→ YOUR TASK: For the material below, return exactly the lines starting at the one holding "You are a GUI" and ending at the one holding "How to choose a stator", counting both as part of the range.

→ EXTRACTED RECORDS:
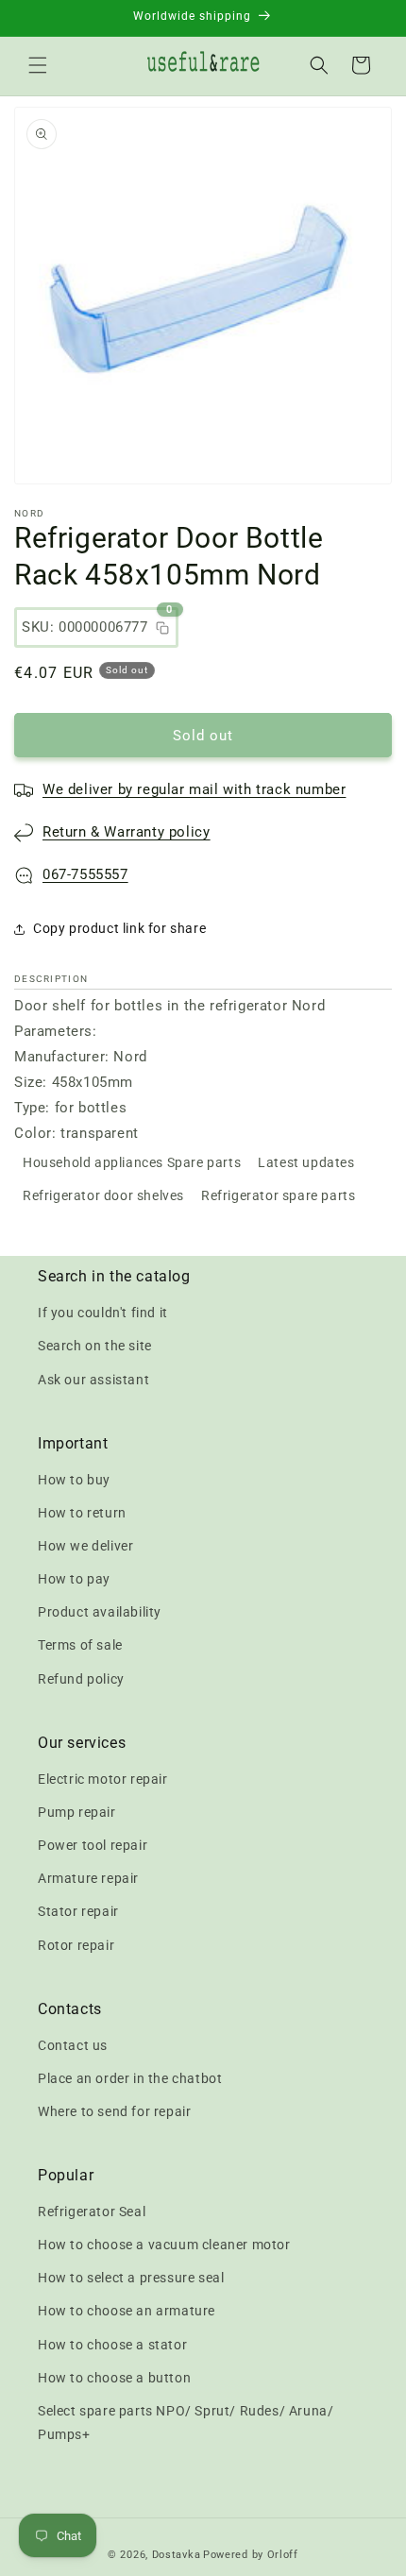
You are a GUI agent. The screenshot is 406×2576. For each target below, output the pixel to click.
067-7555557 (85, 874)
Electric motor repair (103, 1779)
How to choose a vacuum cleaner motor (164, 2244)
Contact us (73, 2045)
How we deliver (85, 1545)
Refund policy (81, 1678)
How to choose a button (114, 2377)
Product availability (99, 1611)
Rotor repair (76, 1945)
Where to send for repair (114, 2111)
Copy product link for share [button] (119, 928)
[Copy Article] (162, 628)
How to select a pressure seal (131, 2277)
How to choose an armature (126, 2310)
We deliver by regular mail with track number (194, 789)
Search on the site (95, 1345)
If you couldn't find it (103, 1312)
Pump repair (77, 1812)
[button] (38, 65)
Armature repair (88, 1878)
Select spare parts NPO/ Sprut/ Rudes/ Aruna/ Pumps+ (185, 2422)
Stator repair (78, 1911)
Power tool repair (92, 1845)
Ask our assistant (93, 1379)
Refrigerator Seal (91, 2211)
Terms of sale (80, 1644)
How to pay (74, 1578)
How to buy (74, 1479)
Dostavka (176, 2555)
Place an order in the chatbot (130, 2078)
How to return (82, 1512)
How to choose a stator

* * *

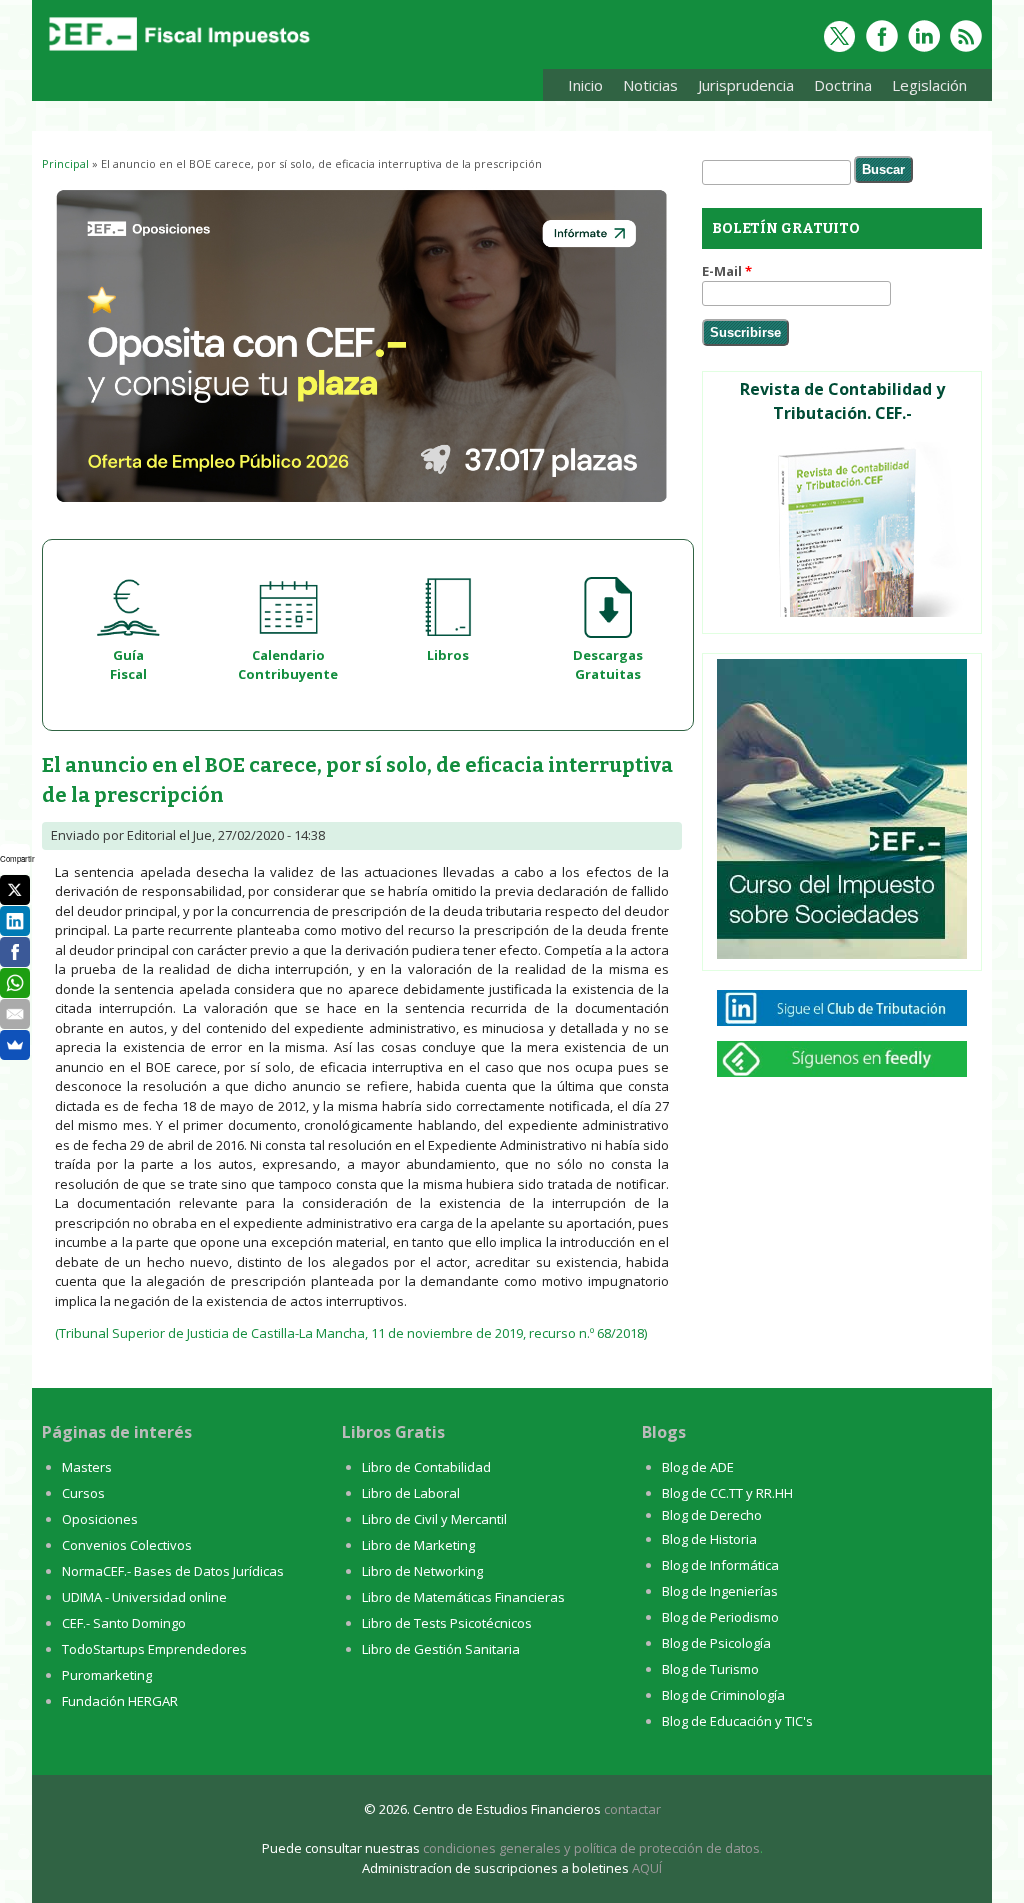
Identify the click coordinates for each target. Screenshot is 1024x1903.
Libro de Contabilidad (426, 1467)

→ SOLUTION TO THIS PROBLEM:
You are a GUI agent. The screenshot is 406×2576. For each target below, output the pixel to click.
067-7555557 (85, 874)
Electric motor repair (103, 1779)
How to choose a vacuum cleaner motor (164, 2244)
Contact us (73, 2045)
How we deliver (85, 1545)
Refund policy (81, 1678)
How to choose a button (114, 2377)
Product availability (99, 1611)
Rotor repair (76, 1945)
Where to send for repair (114, 2111)
Copy product link for share [button] (119, 928)
[Copy Article] (162, 628)
How to select a pressure seal (131, 2277)
How to choose an armature (126, 2310)
We deliver by regular mail with track number (194, 789)
Search on the site (95, 1345)
If you couldn't find it (103, 1312)
Pump repair (77, 1812)
[button] (38, 65)
Armature repair (88, 1878)
Select spare parts NPO/ Sprut/ Rudes/ Aruna/ Pumps+ (185, 2422)
Stator repair (78, 1911)
Power tool repair (92, 1845)
Ask our assistant (93, 1379)
Refrigerator Seal (91, 2211)
Terms of sale (80, 1644)
How to pay (74, 1578)
How to buy (74, 1479)
Dostavka (176, 2555)
Place an order in the chatbot (130, 2078)
How to return (82, 1512)
How to choose a stator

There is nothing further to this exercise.